Safety Employees: Personal Insurance versus Work Comp?

Updated: March 08, 2019


Article

Over the years, I have spoken to clients who have discussed prior injuries (or existing injuries) where they used personal insurance instead of workers’ compensation.  Those people fall into two different groups: Group 1: They didn’t know they had a workers’ compensation claim; or Group 2: They knew they had a workers’ compensation claim and didn’t want to deal with workers’ compensation, so they used their personal insurance.

Group 1

The first group who used personal insurance to handle the work related injury are injured workers who didn’t understand they had a workers’ compensation claim.  Without getting into the complexities of the law, I will say that this happens a lot and it is an innocent mistake that is commonly made.

Group 2

The second group is a group of injured workers who are either advised by their employers to “just use your personal insurance” or they have made their own decision to use personal insurance.
   
On the surface, this may sound like a faster road to “geting fixed and back to work,” but if you are safety personnel (correctional officer or other employee with custodial duties, CHP, police, sheriff, fire fighter, or other safety personnel), then this decision could be prove to be a HUGE mistake.  Why?  The example below will give you a potential scenario.

Example

Let’s say that you have a knee problem and you need a knee replacement and you suspect it’s work related.  You decide to use personal insurance.  You get treatment and you go back to work.  

Sounds great, right?  Hold that thought….

If you return to work and are able to work through your planned retirement date without any physical issues, then maybe you made the right decision. But, what we do see most of the time?  That worker’s injury gets worse and/or they injure another body part that causes difficulty with performing their essential job duties.

So, let’s take that situation where the worker used personal insurance to get that knee replacement and then the knee gets worse.   Then they injure their back and need back surgery.  
After the back surgery, the back alone is disabling, but it isn’t enough disability to not perform your job duties.  The problem is that the knee is hurting now and between the knee and back pain, you have doubts you’ll be able to return to work.

If you cannot return to work and you are a safety employee, you may be eligible for Industrial Disability Retirement (you can click here to read about it).  

If CalPERS or the city or county agency that handles your retirement decides you can perform job despite your back pain, then they’ll expect you to return to your job. Your response is “my back and knee are bothering me, and together, it’s making it hard to perform my job.” 

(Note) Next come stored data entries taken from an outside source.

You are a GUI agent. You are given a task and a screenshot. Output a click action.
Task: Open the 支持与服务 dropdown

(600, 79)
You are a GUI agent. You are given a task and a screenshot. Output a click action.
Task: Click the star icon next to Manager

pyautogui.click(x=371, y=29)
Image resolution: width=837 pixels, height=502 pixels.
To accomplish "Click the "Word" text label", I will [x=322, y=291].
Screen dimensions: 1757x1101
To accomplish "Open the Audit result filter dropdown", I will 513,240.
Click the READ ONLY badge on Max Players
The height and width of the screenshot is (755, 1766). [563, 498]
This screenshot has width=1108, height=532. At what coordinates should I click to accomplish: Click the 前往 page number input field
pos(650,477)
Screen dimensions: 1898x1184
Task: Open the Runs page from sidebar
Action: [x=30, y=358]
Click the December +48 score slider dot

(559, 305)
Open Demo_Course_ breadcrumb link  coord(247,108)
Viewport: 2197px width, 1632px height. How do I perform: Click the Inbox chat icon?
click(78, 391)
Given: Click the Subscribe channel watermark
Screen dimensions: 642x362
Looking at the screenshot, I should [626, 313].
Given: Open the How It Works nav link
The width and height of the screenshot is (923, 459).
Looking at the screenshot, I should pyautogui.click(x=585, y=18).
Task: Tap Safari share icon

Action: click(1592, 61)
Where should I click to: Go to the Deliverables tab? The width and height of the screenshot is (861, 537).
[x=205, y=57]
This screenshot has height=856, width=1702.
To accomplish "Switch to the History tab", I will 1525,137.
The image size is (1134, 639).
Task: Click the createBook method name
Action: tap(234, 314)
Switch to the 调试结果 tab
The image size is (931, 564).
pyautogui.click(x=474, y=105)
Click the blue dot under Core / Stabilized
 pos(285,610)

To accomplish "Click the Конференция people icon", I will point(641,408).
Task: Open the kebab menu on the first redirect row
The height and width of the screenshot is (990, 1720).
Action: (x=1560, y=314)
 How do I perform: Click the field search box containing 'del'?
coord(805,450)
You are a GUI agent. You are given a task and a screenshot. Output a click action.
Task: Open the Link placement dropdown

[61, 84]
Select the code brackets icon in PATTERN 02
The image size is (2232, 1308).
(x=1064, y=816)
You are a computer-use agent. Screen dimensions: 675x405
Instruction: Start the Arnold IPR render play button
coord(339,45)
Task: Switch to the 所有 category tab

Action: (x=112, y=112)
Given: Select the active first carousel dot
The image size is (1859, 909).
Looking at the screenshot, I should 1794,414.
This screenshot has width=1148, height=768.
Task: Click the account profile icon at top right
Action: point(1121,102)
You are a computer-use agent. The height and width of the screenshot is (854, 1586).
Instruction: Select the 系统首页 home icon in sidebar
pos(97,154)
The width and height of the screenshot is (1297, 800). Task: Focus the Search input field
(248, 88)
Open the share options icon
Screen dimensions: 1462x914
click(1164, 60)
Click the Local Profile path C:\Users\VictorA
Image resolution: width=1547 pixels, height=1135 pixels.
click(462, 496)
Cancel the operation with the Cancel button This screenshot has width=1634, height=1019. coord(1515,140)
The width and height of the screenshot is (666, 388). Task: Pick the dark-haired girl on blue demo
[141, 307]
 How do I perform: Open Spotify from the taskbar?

If you need the knee and the back in order to be eligible for Industrial Disability Retirement, keep in mind that the only body parts applicable for Industrial Disability Retirement are work-related injuries.  As it stands, this worker only has reported the back injury.  He/she didn’t report the knee, so it isn’t considered industrially related (work-related).  Can you see the problem now?  The knee and back together are preventing this worker from performing your essential job functions, but the back is the only body part considered industrially related, because the worker never reported the knee as work related. 

Conclusion

Hopefully, the situation discussed in the example above shows how using private insurance for what should have been a work-related injury is a problem.  It could affect retirement benefits should you need them down the road.

We’ll emphasize that the worker in the hypothetical example could have other ways to get workers’ compensation benefits on the knee and maybe eventually Industrial Disability Retirement, but this worker’s decision to use personal insurance for the knee has caused a lot of problems and obstacles.